What is PreHypertension?

Prehypertension was defined by the JNC VII report as systolic blood pressure: 120 to 139 mm Hg and diastolic blood pressure 85 to 89 mm Hg. The ESH/ISH guidelines define prehypertension as borderline blood pressure values and refer to them as high normal blood pressure values. Since blood pressure levels vary with every measurement, it is not always easy to diagnose it. It is clear that we are dealing not with a threshold phenomenon but with a continuum from normotension, prehypertension to hypertension. This transition is gradual and progresses with age and changing life habits.  It is accompanied by progressive increase of risk factor severity. The extent of additional risk, imposed by prehypertension depends upon clustering of cardiovascular risk factors and upon the presence of additional end organ damage in the cardiovascular system..

What are the symptoms of PreHypertension?

Prehypertension, like most cases of hypertension is asymptomatic. The diagnosis will be made only if blood pressure is measured. If prehypertension is diagnosed-follow-up and non-pharmacologic measures are recommended.

Who gets PreHypertension?

Most people will eventually join the “prehypertension club”. Since blood pressure rises with aging, most people will reach values that will introduce them into the “club”. Additional risk factors will have an effect like- life habits, physical activity, alcohol drinking, smoking, stress and weight excess. Those should be approached too before pharmacological treatment will be considered in specific subgroups of patients.

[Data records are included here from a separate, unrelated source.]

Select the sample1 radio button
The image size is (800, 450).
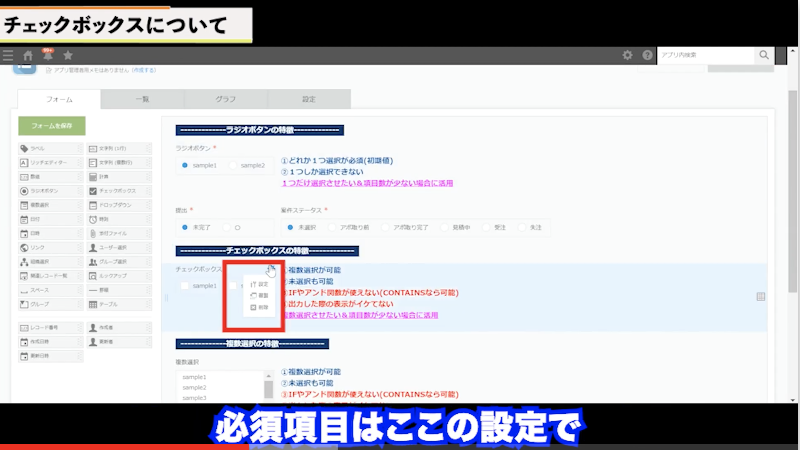click(185, 165)
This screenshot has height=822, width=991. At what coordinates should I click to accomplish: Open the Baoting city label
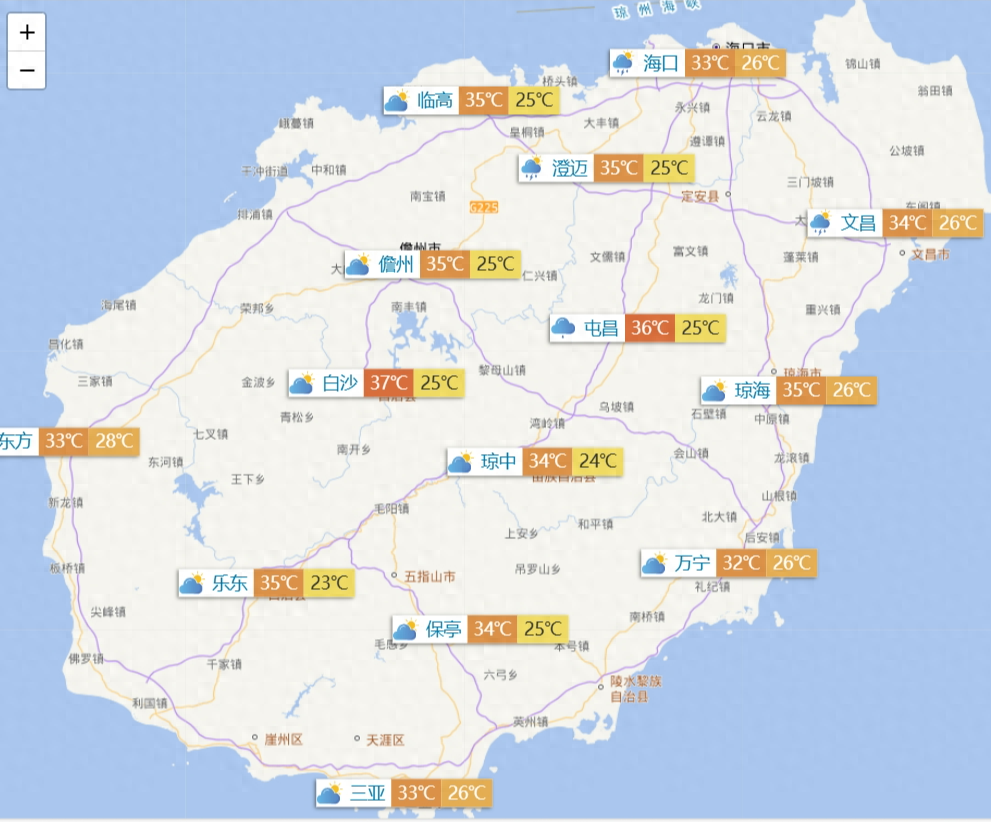[x=443, y=629]
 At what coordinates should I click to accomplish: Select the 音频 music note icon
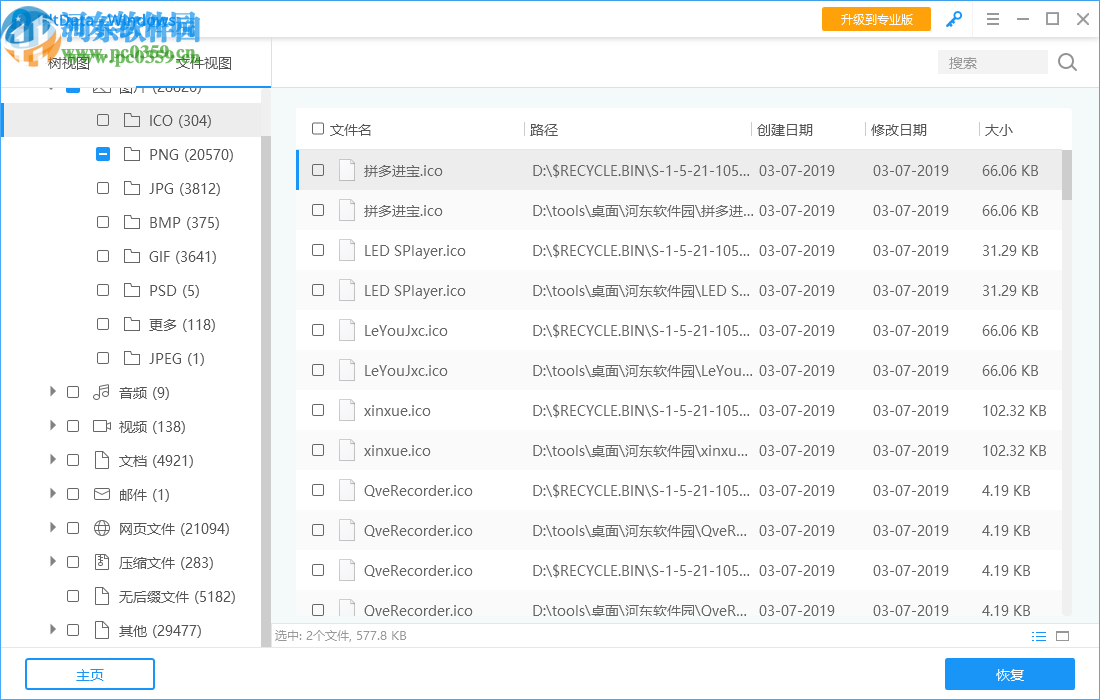click(100, 392)
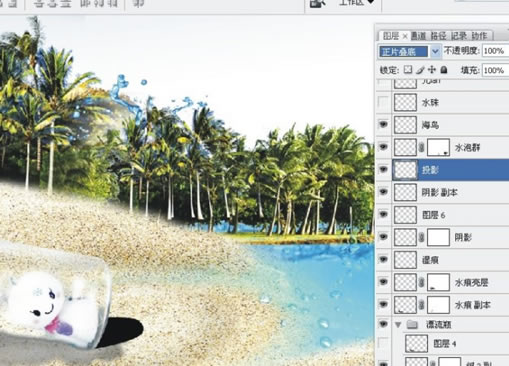The height and width of the screenshot is (366, 509).
Task: Show the hidden 水珠 layer
Action: [x=383, y=102]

How is PreHypertension diagnosed?

The only way to diagnose prehypertension is to measure blood pressure. The condition is totally asymptomatic and painless. Specific high risk groups should be evaluated like subjects with family history of cardiovascular risk factors, history of end organ damage and cardiovascular events – those are at higher risk and should be evaluated.

What are the treatments for PreHypertension?

The most important approach to treat prehypertension is to think. Many patients will not necessitate medical treatment and in many- changing life habits will suffice. However, in patients with end organ damage, even if asymptomatic, or after an event like MI, stroke etc., treatment will be considered and in many cases started.

What kind of doctors treat PreHypertension?

Prehypertension is and should be treated by physicians from all disciplines. The major bulk of physicians that treat prehypertension are Family Physicians, but also Cardiologists, Nephrologists, Endocrinologists, Neurologists, Specialists in Internal Medicine and practically Physicians in all specialties. Since prehypertension is so prevalent (more prevalent that the number of patients with hypertension), physicians in all disciplines of medicine should be acquainted with the phenomenon and state of the art approach.